◆ **GOAL OF THE EXERCISE**
The entries below are to be restated exactly, and their images are to be omitted.

———

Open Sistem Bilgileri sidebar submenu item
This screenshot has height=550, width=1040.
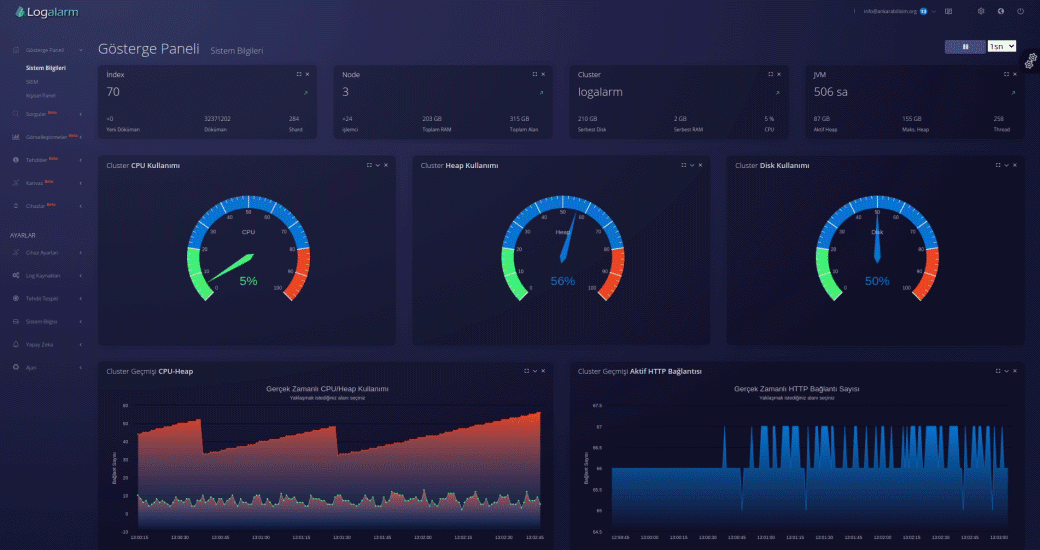pos(46,68)
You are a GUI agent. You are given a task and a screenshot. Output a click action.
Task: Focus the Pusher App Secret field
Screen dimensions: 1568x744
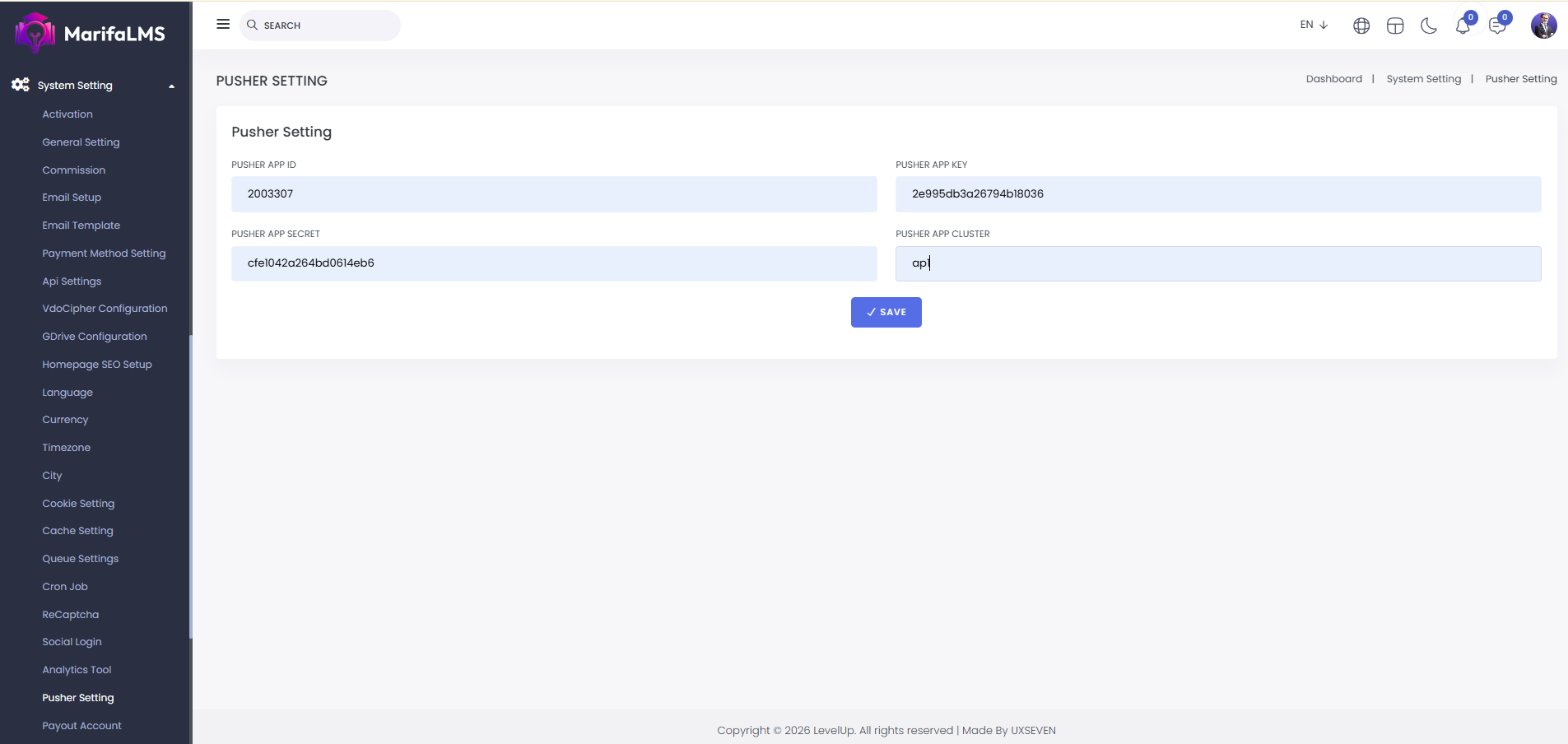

———

◆ **EXERCISE ANSWER**
Open Sistem Bilgileri sidebar submenu item
This screenshot has height=550, width=1040.
pos(46,68)
You are a GUI agent. You are given a task and a screenshot. Output a click action.
Task: Focus the Pusher App Secret field
Screen dimensions: 1568x744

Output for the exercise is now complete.